Most commercial insurance policies require a proof of loss when there is a disagreement over the amount of the loss. The Policy usually reads:
Action Against Us
No one may bring an action against us in any way related to the existence or amount of coverage , or the amount of loss for which coverage is sought unless:
- C) ….you have previously provided to us a signed sworn proof of loss…no later than 91 days prior to commencing any action against us.
The proof of loss is set forth as a post-loss obligation but Courts have disagreed on whether they are a mandatory prerequisite to filing suit. The proof of loss is a formalized statement on a form usually provided by the insurance company. It requires a sworn, notarized statement by the insured and usually contains information including:
- The amount of the loss;
- The parties claiming the loss;
- The date and cause of the loss;
- The identity of all parties who may have an interest in the claim.

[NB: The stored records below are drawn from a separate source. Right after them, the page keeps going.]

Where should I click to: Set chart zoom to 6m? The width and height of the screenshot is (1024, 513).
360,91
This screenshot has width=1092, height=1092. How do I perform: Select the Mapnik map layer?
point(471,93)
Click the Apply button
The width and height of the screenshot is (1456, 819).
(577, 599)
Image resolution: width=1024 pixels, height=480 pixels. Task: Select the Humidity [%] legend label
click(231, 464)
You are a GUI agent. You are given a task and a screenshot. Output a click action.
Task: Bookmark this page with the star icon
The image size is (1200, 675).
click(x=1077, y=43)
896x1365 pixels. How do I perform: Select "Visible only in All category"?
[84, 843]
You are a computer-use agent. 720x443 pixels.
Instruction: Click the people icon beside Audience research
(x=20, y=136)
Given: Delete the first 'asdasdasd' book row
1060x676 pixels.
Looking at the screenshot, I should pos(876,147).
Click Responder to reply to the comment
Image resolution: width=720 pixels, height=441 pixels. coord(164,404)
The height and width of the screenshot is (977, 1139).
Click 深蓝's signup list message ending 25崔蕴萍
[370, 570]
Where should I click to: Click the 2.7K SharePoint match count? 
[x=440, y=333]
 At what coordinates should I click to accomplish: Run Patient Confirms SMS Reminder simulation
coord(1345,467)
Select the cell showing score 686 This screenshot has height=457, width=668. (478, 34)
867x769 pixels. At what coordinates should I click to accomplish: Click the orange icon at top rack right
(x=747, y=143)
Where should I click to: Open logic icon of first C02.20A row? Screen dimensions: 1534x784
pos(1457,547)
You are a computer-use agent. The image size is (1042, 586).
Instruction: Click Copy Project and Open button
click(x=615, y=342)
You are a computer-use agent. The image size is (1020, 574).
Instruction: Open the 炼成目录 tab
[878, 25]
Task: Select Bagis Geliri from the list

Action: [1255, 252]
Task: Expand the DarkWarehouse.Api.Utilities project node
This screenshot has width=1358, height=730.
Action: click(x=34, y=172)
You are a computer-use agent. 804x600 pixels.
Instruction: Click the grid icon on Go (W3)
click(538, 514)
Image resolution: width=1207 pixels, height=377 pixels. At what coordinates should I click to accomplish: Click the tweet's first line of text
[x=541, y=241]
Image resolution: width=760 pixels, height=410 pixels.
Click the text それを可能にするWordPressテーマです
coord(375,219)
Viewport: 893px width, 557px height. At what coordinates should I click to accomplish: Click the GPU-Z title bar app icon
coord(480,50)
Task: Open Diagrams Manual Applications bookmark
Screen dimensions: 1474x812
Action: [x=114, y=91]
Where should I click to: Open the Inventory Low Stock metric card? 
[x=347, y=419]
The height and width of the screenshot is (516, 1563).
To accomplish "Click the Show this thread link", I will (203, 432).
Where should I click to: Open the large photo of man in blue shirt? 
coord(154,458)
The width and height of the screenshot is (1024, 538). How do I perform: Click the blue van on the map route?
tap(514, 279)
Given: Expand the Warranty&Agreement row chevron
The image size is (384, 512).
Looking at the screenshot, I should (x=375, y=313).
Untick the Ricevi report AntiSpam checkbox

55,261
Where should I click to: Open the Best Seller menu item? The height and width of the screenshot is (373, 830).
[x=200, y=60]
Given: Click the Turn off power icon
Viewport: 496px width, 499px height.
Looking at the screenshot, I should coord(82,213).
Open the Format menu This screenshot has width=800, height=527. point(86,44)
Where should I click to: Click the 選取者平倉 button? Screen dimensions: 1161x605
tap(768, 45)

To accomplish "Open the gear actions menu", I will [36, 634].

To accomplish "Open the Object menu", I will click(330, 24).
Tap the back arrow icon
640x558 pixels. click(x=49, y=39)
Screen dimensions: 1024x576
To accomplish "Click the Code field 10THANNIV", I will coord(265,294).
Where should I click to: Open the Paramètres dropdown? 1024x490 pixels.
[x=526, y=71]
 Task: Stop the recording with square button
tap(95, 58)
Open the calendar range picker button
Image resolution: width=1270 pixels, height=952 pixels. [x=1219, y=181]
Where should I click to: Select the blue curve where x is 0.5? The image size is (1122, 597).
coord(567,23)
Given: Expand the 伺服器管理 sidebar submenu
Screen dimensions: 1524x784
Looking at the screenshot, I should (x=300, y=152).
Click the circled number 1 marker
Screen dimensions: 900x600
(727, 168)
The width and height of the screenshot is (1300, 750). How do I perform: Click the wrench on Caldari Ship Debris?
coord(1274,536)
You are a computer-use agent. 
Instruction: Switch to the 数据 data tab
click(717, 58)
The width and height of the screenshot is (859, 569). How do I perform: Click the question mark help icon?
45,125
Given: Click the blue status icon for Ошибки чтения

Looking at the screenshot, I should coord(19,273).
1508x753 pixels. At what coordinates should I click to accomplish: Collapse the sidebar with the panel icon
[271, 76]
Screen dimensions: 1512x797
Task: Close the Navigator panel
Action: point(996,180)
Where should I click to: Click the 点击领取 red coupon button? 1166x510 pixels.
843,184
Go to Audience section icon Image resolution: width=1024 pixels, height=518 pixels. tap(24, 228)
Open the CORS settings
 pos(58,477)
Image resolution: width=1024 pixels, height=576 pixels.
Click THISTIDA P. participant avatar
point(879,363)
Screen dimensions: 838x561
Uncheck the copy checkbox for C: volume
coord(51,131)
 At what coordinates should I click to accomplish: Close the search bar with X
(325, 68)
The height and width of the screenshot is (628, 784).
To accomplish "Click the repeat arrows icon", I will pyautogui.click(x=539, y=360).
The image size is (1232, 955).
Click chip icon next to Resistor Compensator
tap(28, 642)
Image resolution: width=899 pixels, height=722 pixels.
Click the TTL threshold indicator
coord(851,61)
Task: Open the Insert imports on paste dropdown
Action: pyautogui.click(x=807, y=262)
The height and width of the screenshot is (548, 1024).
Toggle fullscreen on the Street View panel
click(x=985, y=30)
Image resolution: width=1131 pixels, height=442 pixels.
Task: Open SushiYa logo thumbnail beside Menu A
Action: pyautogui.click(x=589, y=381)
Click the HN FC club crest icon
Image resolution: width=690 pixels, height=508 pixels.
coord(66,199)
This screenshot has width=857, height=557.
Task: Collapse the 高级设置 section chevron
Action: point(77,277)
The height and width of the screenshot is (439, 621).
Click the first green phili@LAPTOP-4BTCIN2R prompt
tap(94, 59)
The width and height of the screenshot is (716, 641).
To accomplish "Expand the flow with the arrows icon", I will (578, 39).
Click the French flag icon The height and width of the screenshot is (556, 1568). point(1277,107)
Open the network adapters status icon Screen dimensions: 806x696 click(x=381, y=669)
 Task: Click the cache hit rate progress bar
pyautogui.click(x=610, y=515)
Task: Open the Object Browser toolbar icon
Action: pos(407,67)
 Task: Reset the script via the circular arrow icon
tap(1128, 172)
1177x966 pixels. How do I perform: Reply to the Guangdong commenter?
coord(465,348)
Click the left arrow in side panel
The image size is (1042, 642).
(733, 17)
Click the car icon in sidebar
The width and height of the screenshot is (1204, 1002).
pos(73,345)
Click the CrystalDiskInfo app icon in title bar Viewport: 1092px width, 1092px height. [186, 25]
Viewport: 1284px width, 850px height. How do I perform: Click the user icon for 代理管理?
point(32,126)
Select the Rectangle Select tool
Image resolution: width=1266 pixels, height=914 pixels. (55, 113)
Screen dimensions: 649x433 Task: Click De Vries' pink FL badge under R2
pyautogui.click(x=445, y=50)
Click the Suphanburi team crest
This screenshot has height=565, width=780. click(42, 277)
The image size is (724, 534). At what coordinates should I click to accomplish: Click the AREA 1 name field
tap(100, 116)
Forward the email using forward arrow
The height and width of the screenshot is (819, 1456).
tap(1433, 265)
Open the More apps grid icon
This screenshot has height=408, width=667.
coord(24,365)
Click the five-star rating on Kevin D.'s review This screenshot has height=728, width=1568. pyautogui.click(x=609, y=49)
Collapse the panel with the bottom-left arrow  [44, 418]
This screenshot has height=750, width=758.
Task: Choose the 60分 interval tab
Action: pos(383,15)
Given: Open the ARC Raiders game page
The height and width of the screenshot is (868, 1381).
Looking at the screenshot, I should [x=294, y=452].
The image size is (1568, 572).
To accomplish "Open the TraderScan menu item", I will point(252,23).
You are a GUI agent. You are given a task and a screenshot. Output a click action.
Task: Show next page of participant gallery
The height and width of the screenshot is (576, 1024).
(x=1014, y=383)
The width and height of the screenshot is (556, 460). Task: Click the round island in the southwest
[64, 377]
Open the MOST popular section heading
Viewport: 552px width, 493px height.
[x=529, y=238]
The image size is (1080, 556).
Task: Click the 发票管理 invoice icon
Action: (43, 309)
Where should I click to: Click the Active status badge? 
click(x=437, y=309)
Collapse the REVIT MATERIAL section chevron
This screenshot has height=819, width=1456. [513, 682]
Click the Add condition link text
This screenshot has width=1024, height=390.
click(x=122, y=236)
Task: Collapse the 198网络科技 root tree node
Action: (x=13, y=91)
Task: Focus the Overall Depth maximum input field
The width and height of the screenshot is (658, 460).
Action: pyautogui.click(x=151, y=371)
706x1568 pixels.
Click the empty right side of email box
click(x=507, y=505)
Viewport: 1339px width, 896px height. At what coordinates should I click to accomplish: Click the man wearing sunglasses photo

Oftentimes an insured will attach an estimate from a contractor to substantiate the amount of the loss. An insured will also separate the loss into categories. For example the proof of loss may list separate damage for remediation, construction, code upgrades, emergency repairs, business interruption etc.
On occasion, an adjuster will ask the insured to submit a proof of loss that has the amounts already filled in. Or the adjuster will ask the insured to fill in the undisputed amounts that the insurance company has agreed to pay.
I advise my clients to fill in the proof of loss with the amounts that my client claims are owed. This statement should be as accurate and complete as possible because this will serve as a foundation for any later disputes you may have regarding the claim. And since it is sworn to, a lawyer for an insurance carrier can and will use this against you in the event you are ever asked to give an Examination Under Oath or deposition in your case.
So what happens if you haven’t filed a proof of loss? Actually you might be surprised to know that, in Texas, the Courts have taken a measured, practical approach to this issue.
Texas cases hold that the primary purpose of a proof of loss provision in a policy is to allow the insurer to investigate the incident close in time to the occurrence so that it may accurately determine its rights and liabilities under the Policy. See Stonewall Ins. Co. v Modern Expl. Co., 757 S.W.2d 432,435 (Tex.App. Dallas 1988).
However there is Texas case law which stands for the proposition that a “timely notice provision was not an essential part of the bargained for exchange under [an] occurrence based policy.” PAJ, Inc. v. Hanover Ins., 243 S.W.2d 630, 635 (Tex. 2008).
Therefore the question becomes whether the failure to submit a sworn Proof of Loss has prejudiced the insurer. See PAJ, 243 S.W.2d at 634-35.
The Texas Supreme Court explains prejudice as follows:
In determining the materiality of the breach, courts will consider the extent to which a party will be deprived of the benefit that it could have reasonably anticipated from full performance. The less the non-breaching party is deprived of the expected benefit, the less material the breach.
Hernandez v. Gulf Group Lloyds, 875 S.W.2d 691, 693 (Tex. 1994)
In these cases the court should balance whether a failure to provide a proof of loss deprives the insurer of the benefit of being able to fully investigate the claim. Since most insurance companies adjust and investigate the loss regardless of when or whether they receive a proof of loss, it could be difficult for an insurer to prove that it was prejudiced by a failure to provide a proof of loss.
What am I trying to say? An accurate proof of loss can be critical to the claims process. But if you haven’t provided a proof of loss, don’t be duped into thinking you have no rights or remedies. Consult a lawyer to determine whether you still have a claim.